TASK DIRECTIONS: Reproduce verbatim the rows below, everything from the line containing "click on HOME." down to the line containing "(1154, 576).", both of those lines included.

Rows giving target coordinates
......
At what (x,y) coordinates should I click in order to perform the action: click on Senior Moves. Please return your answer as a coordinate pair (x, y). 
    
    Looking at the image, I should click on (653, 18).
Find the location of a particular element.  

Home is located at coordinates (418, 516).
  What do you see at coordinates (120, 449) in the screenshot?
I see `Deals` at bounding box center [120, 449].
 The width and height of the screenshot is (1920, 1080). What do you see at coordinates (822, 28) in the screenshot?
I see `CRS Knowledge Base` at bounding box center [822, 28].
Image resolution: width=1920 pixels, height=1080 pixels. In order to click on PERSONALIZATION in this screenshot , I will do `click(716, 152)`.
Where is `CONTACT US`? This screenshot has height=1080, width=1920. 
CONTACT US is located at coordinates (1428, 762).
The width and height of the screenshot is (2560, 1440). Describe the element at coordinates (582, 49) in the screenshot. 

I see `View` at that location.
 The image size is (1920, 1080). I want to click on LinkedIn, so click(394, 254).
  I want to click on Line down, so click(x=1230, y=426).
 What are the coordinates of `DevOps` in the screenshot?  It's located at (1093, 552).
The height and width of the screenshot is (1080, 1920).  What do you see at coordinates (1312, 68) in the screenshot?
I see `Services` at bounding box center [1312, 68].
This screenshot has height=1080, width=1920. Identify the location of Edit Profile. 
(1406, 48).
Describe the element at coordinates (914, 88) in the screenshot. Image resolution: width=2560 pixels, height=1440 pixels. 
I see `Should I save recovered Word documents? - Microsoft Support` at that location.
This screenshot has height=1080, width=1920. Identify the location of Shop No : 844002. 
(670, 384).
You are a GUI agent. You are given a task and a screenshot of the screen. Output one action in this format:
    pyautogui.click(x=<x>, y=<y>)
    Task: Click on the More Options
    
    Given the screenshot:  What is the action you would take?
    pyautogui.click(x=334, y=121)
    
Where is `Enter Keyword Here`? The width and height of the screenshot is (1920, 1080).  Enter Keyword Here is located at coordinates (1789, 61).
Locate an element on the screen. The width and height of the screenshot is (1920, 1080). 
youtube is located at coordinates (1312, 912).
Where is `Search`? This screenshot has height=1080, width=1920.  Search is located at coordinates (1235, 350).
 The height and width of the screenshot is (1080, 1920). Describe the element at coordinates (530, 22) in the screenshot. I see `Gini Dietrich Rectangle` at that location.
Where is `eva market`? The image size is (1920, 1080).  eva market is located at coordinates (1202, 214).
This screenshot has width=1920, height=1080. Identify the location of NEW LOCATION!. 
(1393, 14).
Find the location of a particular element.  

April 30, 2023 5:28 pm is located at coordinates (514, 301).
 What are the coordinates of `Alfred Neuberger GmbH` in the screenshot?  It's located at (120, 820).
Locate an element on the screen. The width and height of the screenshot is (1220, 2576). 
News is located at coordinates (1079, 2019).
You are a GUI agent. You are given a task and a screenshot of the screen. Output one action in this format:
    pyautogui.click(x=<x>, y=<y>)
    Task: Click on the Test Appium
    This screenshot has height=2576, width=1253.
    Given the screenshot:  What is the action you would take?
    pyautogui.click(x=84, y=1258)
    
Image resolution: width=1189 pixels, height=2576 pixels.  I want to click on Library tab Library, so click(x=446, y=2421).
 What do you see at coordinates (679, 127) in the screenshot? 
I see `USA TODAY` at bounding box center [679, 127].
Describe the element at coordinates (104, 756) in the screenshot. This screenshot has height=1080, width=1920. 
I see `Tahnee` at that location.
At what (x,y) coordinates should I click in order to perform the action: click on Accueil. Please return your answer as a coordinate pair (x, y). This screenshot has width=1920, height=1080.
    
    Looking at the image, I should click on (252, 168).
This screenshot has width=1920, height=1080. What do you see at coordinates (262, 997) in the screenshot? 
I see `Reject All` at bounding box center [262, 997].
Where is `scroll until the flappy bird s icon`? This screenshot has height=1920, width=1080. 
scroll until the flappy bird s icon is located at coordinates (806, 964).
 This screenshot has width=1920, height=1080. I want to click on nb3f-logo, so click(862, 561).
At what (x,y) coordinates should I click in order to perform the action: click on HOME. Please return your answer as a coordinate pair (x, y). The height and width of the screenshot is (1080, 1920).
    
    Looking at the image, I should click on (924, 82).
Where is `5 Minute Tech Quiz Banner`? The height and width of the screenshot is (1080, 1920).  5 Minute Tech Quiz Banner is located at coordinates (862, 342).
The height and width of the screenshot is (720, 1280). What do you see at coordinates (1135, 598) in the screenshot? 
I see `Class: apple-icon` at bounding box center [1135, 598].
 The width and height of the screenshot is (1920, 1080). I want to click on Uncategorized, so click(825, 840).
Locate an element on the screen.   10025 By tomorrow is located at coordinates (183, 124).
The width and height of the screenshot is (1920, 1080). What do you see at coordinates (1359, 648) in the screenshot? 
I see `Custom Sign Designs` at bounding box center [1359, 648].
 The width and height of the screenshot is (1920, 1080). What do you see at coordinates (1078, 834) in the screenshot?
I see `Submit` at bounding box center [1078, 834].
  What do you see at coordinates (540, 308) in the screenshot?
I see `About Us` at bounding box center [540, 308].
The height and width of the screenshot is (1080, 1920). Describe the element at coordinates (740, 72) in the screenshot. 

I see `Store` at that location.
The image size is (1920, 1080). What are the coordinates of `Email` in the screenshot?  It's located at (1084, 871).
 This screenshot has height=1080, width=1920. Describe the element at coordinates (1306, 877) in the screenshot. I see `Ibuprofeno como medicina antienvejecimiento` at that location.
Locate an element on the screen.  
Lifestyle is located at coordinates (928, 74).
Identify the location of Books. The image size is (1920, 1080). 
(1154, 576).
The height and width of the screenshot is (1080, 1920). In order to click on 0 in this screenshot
......
EXERCISE RESPONSE:
At what (x,y) coordinates should I click in order to perform the action: click on HOME. Please return your answer as a coordinate pair (x, y). The height and width of the screenshot is (1080, 1920).
    
    Looking at the image, I should click on (924, 82).
Where is `5 Minute Tech Quiz Banner`? The height and width of the screenshot is (1080, 1920).  5 Minute Tech Quiz Banner is located at coordinates (862, 342).
The height and width of the screenshot is (720, 1280). What do you see at coordinates (1135, 598) in the screenshot? 
I see `Class: apple-icon` at bounding box center [1135, 598].
 The width and height of the screenshot is (1920, 1080). I want to click on Uncategorized, so click(825, 840).
Locate an element on the screen.   10025 By tomorrow is located at coordinates (183, 124).
The width and height of the screenshot is (1920, 1080). What do you see at coordinates (1359, 648) in the screenshot? 
I see `Custom Sign Designs` at bounding box center [1359, 648].
 The width and height of the screenshot is (1920, 1080). What do you see at coordinates (1078, 834) in the screenshot?
I see `Submit` at bounding box center [1078, 834].
  What do you see at coordinates (540, 308) in the screenshot?
I see `About Us` at bounding box center [540, 308].
The height and width of the screenshot is (1080, 1920). Describe the element at coordinates (740, 72) in the screenshot. 

I see `Store` at that location.
The image size is (1920, 1080). What are the coordinates of `Email` in the screenshot?  It's located at (1084, 871).
 This screenshot has height=1080, width=1920. Describe the element at coordinates (1306, 877) in the screenshot. I see `Ibuprofeno como medicina antienvejecimiento` at that location.
Locate an element on the screen.  
Lifestyle is located at coordinates (928, 74).
Identify the location of Books. The image size is (1920, 1080). 
(1154, 576).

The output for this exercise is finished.